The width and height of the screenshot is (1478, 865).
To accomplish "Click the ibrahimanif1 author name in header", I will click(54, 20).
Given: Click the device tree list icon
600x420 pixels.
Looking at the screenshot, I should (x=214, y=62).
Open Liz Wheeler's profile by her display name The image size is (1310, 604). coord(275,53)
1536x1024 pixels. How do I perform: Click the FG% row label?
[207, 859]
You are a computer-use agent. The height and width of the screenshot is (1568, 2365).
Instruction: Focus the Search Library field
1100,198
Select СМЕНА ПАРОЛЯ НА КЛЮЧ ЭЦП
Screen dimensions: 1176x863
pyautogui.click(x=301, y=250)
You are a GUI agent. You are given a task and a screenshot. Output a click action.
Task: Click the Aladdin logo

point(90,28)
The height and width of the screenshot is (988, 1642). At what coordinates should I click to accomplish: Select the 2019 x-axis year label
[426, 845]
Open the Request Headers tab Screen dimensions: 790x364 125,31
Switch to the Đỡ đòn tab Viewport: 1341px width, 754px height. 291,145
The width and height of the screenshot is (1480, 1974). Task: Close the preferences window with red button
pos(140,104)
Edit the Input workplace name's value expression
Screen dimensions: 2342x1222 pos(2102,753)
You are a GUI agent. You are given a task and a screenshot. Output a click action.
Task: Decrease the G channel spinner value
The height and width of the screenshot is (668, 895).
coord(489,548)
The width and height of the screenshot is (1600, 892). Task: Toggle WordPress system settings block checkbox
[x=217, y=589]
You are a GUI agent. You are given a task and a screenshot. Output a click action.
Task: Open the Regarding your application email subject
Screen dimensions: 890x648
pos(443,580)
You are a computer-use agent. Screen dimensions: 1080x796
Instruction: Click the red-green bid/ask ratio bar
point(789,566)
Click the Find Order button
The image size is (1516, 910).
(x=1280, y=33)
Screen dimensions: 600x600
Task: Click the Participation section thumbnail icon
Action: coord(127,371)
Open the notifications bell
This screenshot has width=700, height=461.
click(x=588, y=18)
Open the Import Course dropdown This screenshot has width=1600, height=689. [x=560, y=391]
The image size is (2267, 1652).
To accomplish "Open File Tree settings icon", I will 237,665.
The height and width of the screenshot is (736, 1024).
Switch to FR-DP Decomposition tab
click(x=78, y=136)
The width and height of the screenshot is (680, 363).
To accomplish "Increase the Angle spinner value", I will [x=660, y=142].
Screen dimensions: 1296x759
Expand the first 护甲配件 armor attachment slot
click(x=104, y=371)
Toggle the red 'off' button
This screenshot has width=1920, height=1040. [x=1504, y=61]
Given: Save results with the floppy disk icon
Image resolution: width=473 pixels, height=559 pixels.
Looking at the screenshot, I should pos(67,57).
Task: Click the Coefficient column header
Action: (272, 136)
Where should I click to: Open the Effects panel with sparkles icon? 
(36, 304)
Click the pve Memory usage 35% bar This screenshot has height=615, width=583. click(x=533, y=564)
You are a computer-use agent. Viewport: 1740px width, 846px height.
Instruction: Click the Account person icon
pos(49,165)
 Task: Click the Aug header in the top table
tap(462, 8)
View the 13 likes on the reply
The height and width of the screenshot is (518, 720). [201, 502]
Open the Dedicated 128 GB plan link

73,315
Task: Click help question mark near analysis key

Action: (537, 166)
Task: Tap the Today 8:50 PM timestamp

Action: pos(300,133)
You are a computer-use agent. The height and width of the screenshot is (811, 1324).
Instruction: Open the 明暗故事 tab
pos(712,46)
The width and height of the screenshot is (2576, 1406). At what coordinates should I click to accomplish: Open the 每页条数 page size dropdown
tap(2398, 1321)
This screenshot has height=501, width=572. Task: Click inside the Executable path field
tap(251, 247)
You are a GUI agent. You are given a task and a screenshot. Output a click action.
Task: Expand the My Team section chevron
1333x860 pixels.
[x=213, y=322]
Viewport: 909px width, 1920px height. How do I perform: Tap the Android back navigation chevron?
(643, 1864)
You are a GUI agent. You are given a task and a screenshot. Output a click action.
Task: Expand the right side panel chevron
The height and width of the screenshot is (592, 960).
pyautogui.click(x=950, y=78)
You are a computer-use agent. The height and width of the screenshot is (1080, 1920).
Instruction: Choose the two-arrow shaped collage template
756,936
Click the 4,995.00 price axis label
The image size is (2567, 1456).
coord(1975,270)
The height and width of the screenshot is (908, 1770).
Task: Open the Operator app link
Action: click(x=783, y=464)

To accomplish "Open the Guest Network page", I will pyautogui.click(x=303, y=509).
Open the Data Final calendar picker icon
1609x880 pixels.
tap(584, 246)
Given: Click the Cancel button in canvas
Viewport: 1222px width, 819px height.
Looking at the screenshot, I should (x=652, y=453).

SHORT TASK: Rewrite the stretch of data from the line containing "Click the pve" through the line containing "tap(462, 8)", keeping every line, and shift each click coordinate in the answers by adding 31 to both its x and y values.

THE SOLUTION:
Click the pve Memory usage 35% bar This screenshot has height=615, width=583. click(x=564, y=595)
You are a computer-use agent. Viewport: 1740px width, 846px height.
Instruction: Click the Account person icon
pos(80,196)
 Task: Click the Aug header in the top table
tap(493, 39)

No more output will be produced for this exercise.